In 2011 the European Region Tyrol-South Tyrol-Trentino was founded, based on the Regulation No. 1082 of the European Parliament, as the first EGTC in Austria, the second one in Italy and the 21st in the European Union. Features of the EGTC are its own legal personality and its Common Office at Bolzano-Bozen. The purpose of the EGTC is to foster and facilitate trans-border, trans-national and interregional cooperation between the Tyrol, South Tyrol-Alto Adige and Trentino.
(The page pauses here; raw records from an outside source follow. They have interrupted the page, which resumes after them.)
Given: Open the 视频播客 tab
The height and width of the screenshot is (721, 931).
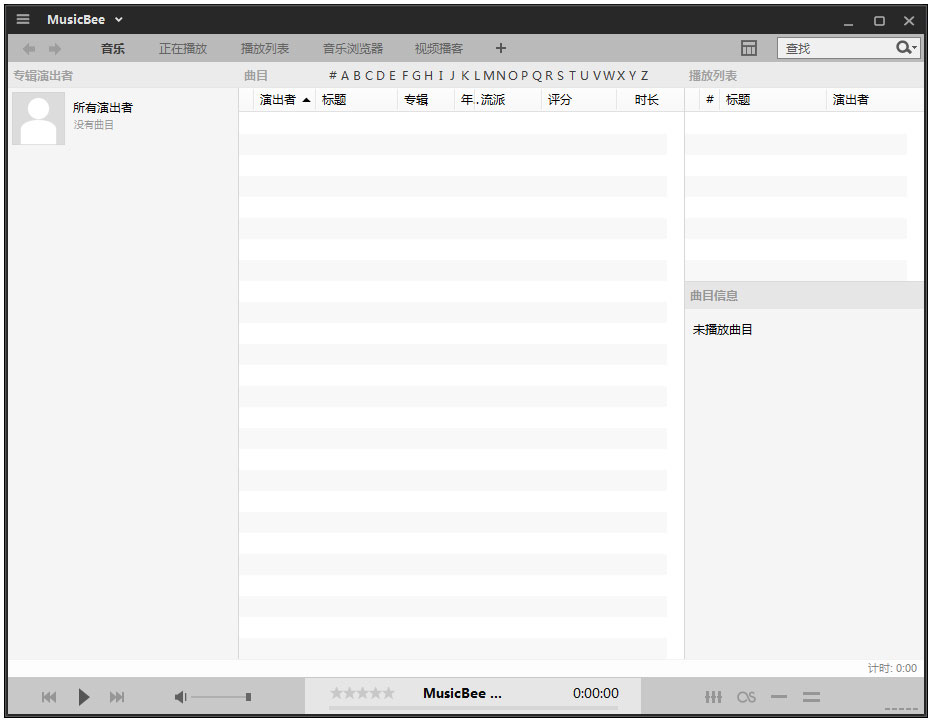Looking at the screenshot, I should point(438,47).
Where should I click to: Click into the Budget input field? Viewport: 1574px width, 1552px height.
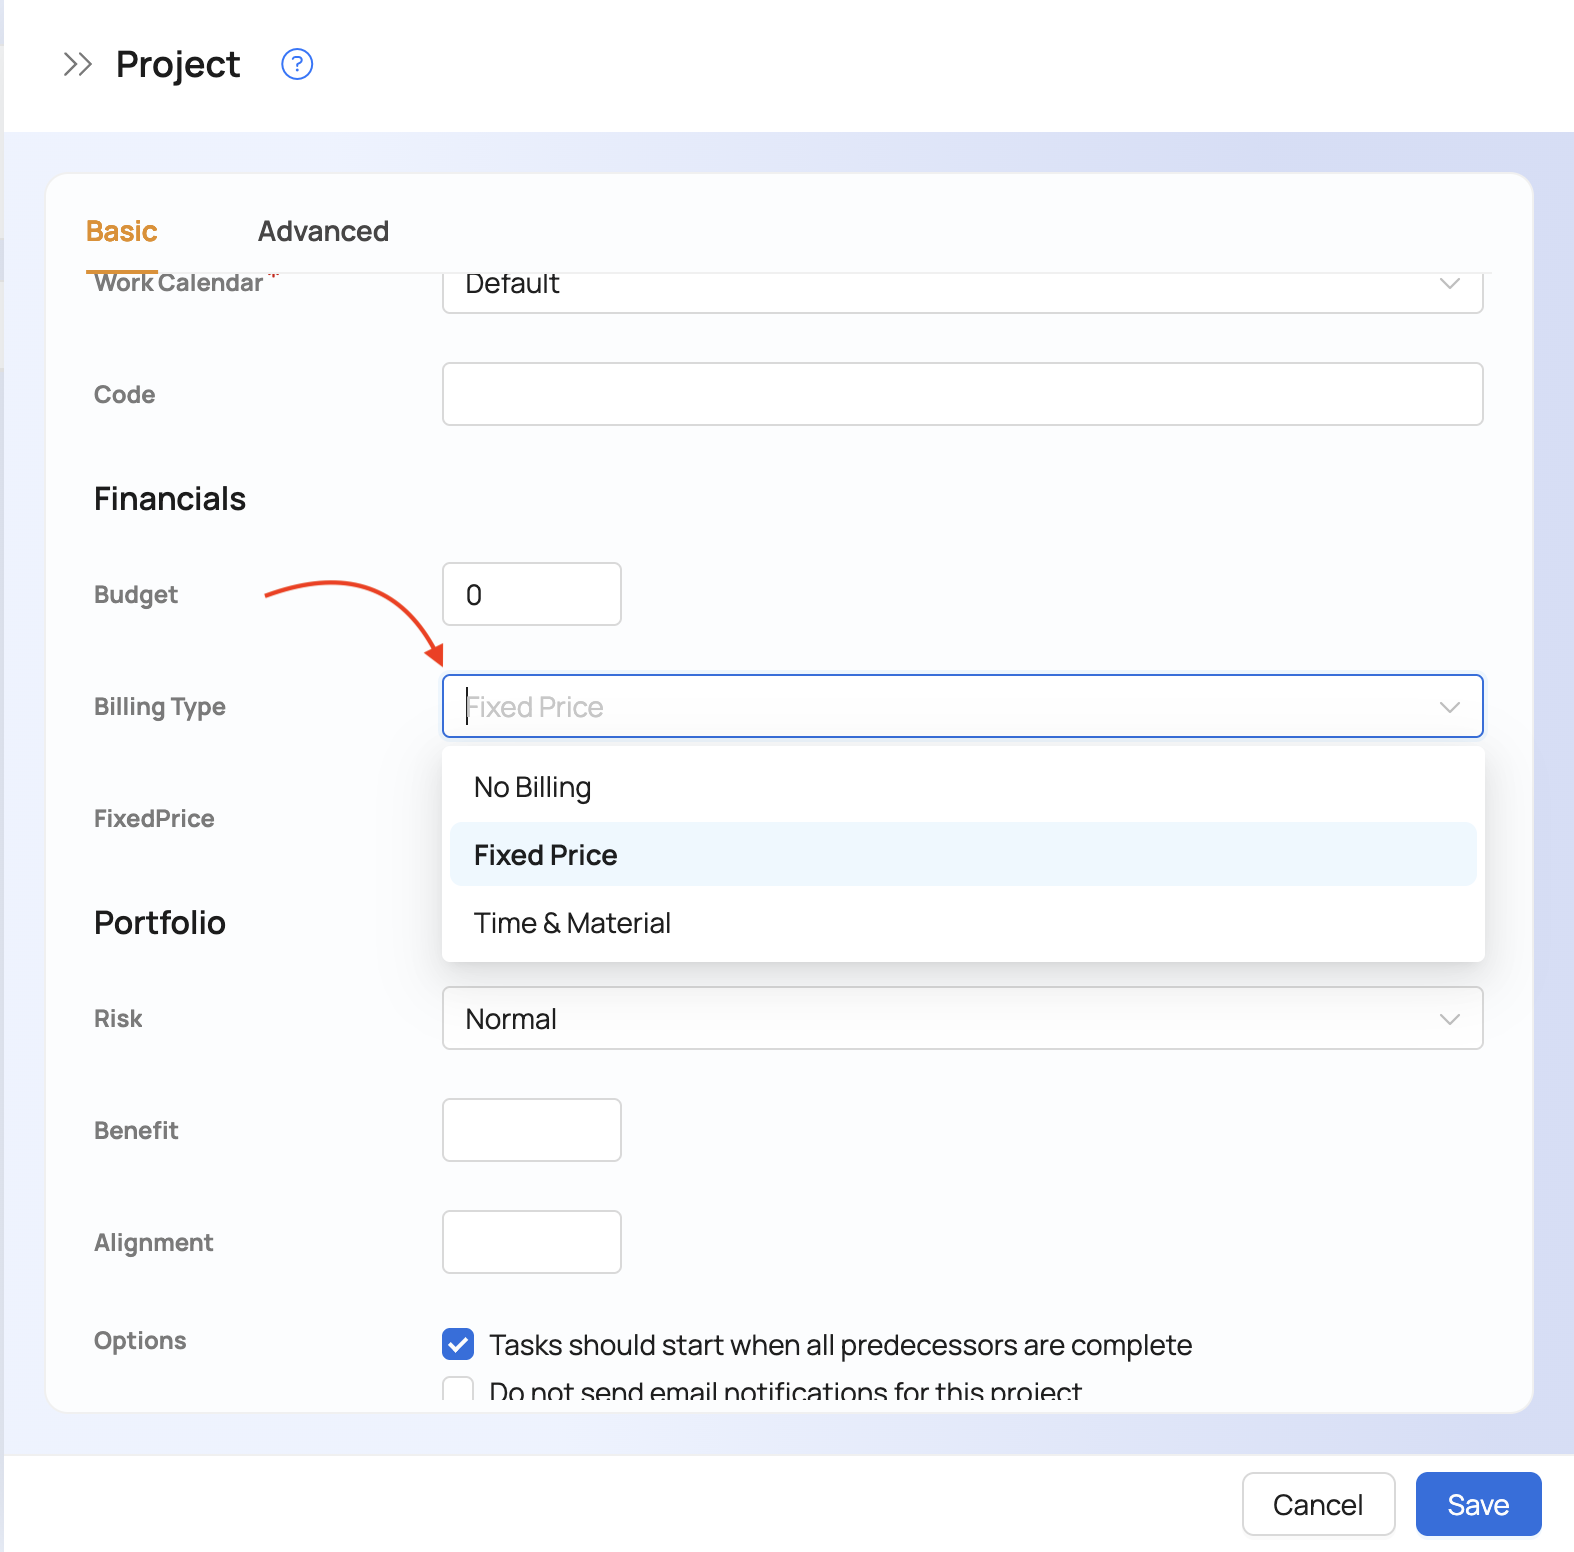click(532, 595)
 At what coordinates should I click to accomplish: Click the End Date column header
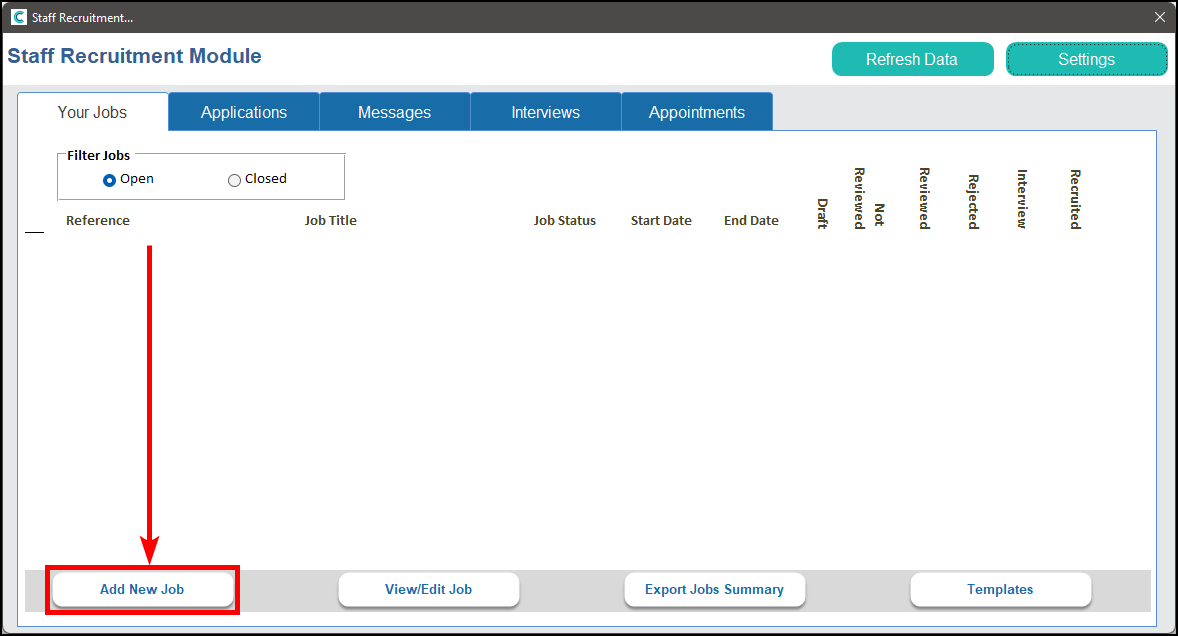pyautogui.click(x=751, y=220)
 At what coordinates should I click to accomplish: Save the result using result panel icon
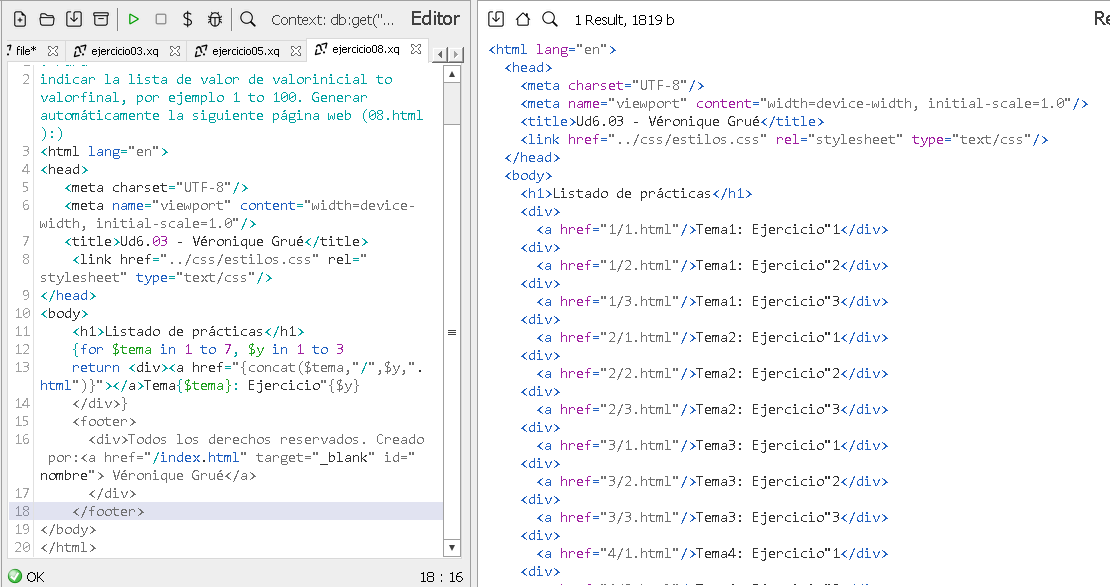[496, 19]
The European Region unites 1.7 million residents from the two Autonomous Provinces of Bozen-Bolzano and Trentino with the Austrian state of Tyrol, on a total area of 26,255 square kilometres. It acts as a platform of exchange between the different cultures and mentalities of these three states. The idea of a unified Europe has already prevailed within the European Region Tyrol-South Tyrol-Trentino. The chances of cultural, political and economical integration are taken. By the means of trans-national cooperation the whole territory is upgraded and strengthened and thus prepared for the requirements of economic growth and ongoing globalization. The EGTC’s realm covers all important areas of life of its citizens, ranging from communication, culture, education, youth affairs to science and research, tourism, transport policy, health care, environmental affairs and energy policy.

Main historical steps:

  • 13 October 2011

The EGTC “European Region Tyrol-South Tyrol-Trentino” Board of Directors and Assembly gather for their first meeting at castel Tyrol

  • September 2011

Registration of the EGTC “European Region Tyrol-South Tyrol-Trentino” into the italian and european ledger of EGTCs

  • 14 June 2011

The EGTC’s charter was signed at Castel Thun

  • 28 April 2011

The Italian Council of Ministers approves the participation of the autonomous provinces Bozen-Bolzano and Trentino, together with the austrian state of Tyrol, in the EGTC “European Region Tyrol-South Tyrol-Trentino”

  • 23 December 2009

All three governors inaugurate the opening of the Common Office of the EGTC “European Region Tirol-South Tyrol-Trentino” at Bozen-Bolzano

  • 29 October 2009
    Ninth session of the “Dreierlandtag”, a joint session of the State Parliaments of Tyrol, South Tyrol and Trentino at Mezzocorona. Resolution of the EGTC’s Constitution gets passed
  • 15 October 2009

Intergovernmental conference of the three federal state governments at Innsbruck: Establishment of a Common Office is declared

  • 1998

Schengen: No more border controls between Austria and Italy

  • Early 1995

Inauguration of the Common Office of the European Region Tyrol-South Tyrol-Trentino at Brussels

  • 26/27 October 1994

Joint intergovernmental conference of Tyrol, South Tyrol and Trentino at Bozen-Bolzano

  • 27 January 1993

Skeleton agreement between Austria and Italy regarding the trans-border collaboration of regional cooperations: became effective at the 1st of August 1995

  • 21 May 1991

First joint session of the state parliaments of Tyrol, South Tyrol, Trentino and Vorarlberg at Meran-Merano

  • 21 May 1980

Madrid Outline Convention permitting cross-border cooperation between Territorial Communities or Authorities – became effective on 30 June 1985

  • 1972

Agreement on the Second Statue of Autonomy including implementation measures.

  • 1948

First Statute of Autonomy

  • 1919

After the Great War South Tyrol and Trentino were awarded to Italy (Treaty of Saint-Germain-en-Laye)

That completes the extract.